Directions for this task:
Could you extract, word for word, the part of the Golgi complex editorial below that runs between "- 1Institute of" and "complex enable oncogenesis?", inclusive?

Selected text:
──────────

- 1Institute of Experimental Endocrinology and Oncology “G. Salvatore” (IEOS), National Research Council (CNR), Naples, Italy
- 2Department of Biotechnology, Bhupat and Jyoti Mehta School of Biosciences, Indian Institute of Technology-Madras, Chennai, India
- 3Institute for Research and Innovation in Health—i3S, University of Porto, Porto, Portugal
- 4Institute of Molecular Pathology and Immunology of the University of Porto, Porto, Portugal
- 5Institute of Biomedical Sciences of Abel Salazar, University of Porto, Porto, Portugal
- 6Department of Biology, University of York, York, United Kingdom
Editorial on the Research Topic
Does the golgi complex enable oncogenesis?
The Golgi complex (GC) is a fundamental element of the secretory pathway (Glick and Nakano, 2009). In vertebrate cells, the GC is generally organized in the form of functionally polarized stacks of cisternae, each containing a distinct set of cargo-processing enzymes (Wei and Seemann, 2010). An additional level of organization is present in mammalian cells, where adjacent stacks are connected by membranous tubules (Rambourg and Clermont, 1990) to form a single copy organelle (Cole et al., 1996), called Golgi ribbon, often in close proximity to the centrosome (Wei and Seemann, 2010). The proteins and lipids that are synthesized in the endoplasmic reticulum (ER) are transported to the cis-Golgi through an intermediate compartment (Appenzeller-Herzog and Hauri, 2006). The cargoes are then processed through the GC and sorted at the trans-Golgi network (TGN) for transport to specific plasma membrane domains or organelles (Glick and Nakano, 2009). As it is oft-repeated, the Golgi apparatus (and secretory pathway) is responsible for producing and positioning nearly one-third of the proteome and thus is a primary organizer of the mammalian cell. This is a process in which Golgi-resident glycosyltransferases play a major role by generating protein diversity and affecting many physiological and pathological processes (Pinho and Reis, 2015; Bellis et al., 2022).

──────────

Data extract:
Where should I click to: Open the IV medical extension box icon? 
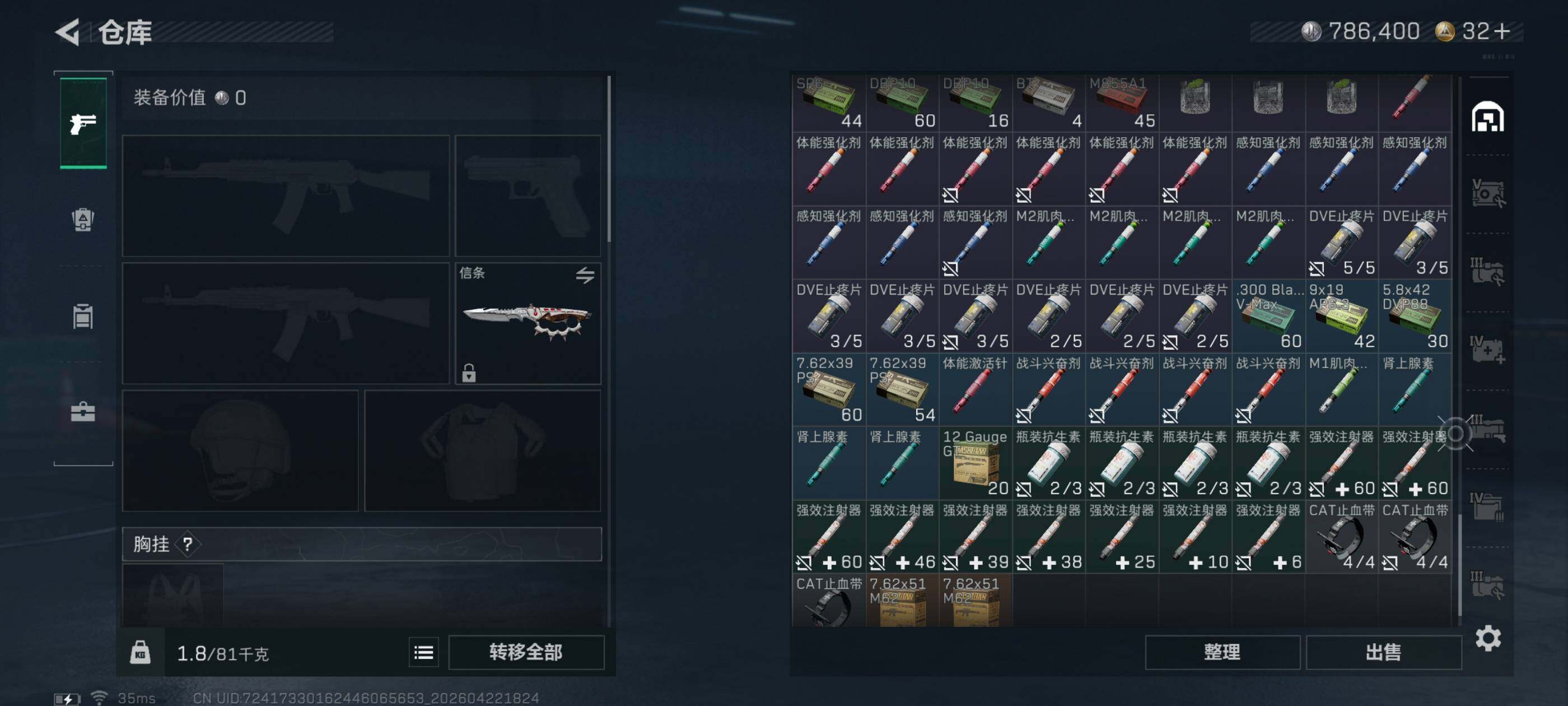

──────────

Task result:
- 1Institute of Experimental Endocrinology and Oncology “G. Salvatore” (IEOS), National Research Council (CNR), Naples, Italy
- 2Department of Biotechnology, Bhupat and Jyoti Mehta School of Biosciences, Indian Institute of Technology-Madras, Chennai, India
- 3Institute for Research and Innovation in Health—i3S, University of Porto, Porto, Portugal
- 4Institute of Molecular Pathology and Immunology of the University of Porto, Porto, Portugal
- 5Institute of Biomedical Sciences of Abel Salazar, University of Porto, Porto, Portugal
- 6Department of Biology, University of York, York, United Kingdom
Editorial on the Research Topic
Does the golgi complex enable oncogenesis?